Ningún aspecto puede ni debe pretender reemplazar al fallido sistema de protección por un régimen penal. No obstante, al comprender el sistema penal bajo el paradigma de la justicia restaurativa, en su amplia expresión de política pública, en lugar de algo meramente punitivo, deberíamos trabajarlos de manera conjunta. ¿Por qué? Porque la ley es clara: el sujeto de derechos que infringe la ley pero se encuentra por debajo de la edad de punibilidad, no podrá ser institucionalizado, de lo contrario estaríamos haciéndolo punible. En consecuencia, hoy no podemos asistirlo ni ayudarlo bajo ningún aspecto. Cabe aclarar que la institucionalización no siempre implica privación de la libertad ni modificación del centro de vida. Por el contrario, esas medidas son aplicadas como ultimo recurso. Lo que se pretende es brindar acompañamiento externo, mediante el sistema de protección o los equipos interdisciplinarios que el régimen penal disponga, para que pueda asistir al sujeto de derechos en su entorno, restaurando sus derechos y ofreciéndole un proyecto de vida licito.
El debate sobre la baja de edad de imputabilidad ya esta resuelto en muchas partes del mundo. En América Latina, solo Argentina y Cuba tienen la edad mínima en 16 años, mientras que en otros países es inferior, llegando incluso a extremos inconcebibles, como los 6 años. La edad de 13 años propuesta por el ejecutivo en Argentina no es un capricho ni una elección azarosa. Las estadísticas lo respaldan. Hay varios aspectos a destacar, pero dos evidencian una madurez progresiva marcada por sobre el resto.
A nivel nacional, la edad promedio de la primera relación sexual es a los 14,9 años para los varones y a los 15,5 para las mujeres, mientras que en los adolescentes entrevistados bajo un contexto de encierro, las estadísticas nos hablan de 13,1 y 13,6 años, respectivamente. Un dato similar se observa con el segundo aspecto, la edad promedio de ingreso al mercado laboral, se sitúa en 13 años. Además, el 77,6% de esos adolescentes manifiesta haber abandonado la escuela.

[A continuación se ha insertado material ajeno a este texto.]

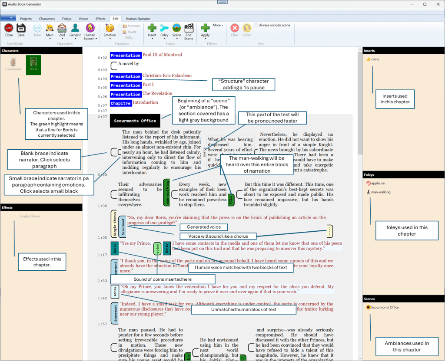This screenshot has height=361, width=445.
Task: Select the man-walking foley item
Action: coord(380,192)
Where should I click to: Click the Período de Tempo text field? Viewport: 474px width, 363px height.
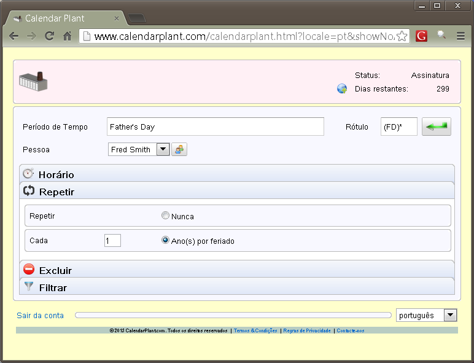pyautogui.click(x=215, y=127)
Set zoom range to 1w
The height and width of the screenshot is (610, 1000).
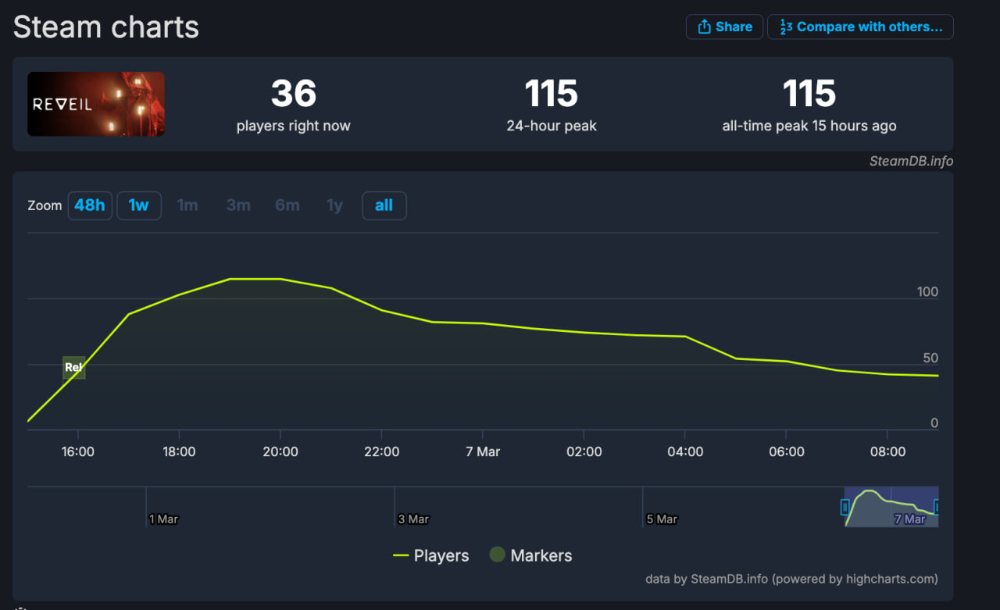[x=139, y=205]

Es momento de ampliar las herramientas de abordaje. El marco constitucional e internacional, que tanto se menciona en esta discusión, lo avala. Las reglas de Beijín, de La Habana, las Directrices de Riad, entre otros, van en consonancia con lo expresado. Desde 1980 se han presentado decenas de proyectos para reformar la ley. Hoy tenemos nuevamente la oportunidad histórica de hacerlo. Permitamos al ejecutivo ampliar el abanico de herramientas necesarias para abordar verdaderamente la restauración de derechos y la creación de un proyecto de vida lícito; por ellos y por las víctimas.
* Kurt Ottosen abogado especialista en temas de niñez y adolescencia
Hace unos días estuvo disertando en el plenario de Diputados de la Nación sobre la baja en la edad de imputabilidad.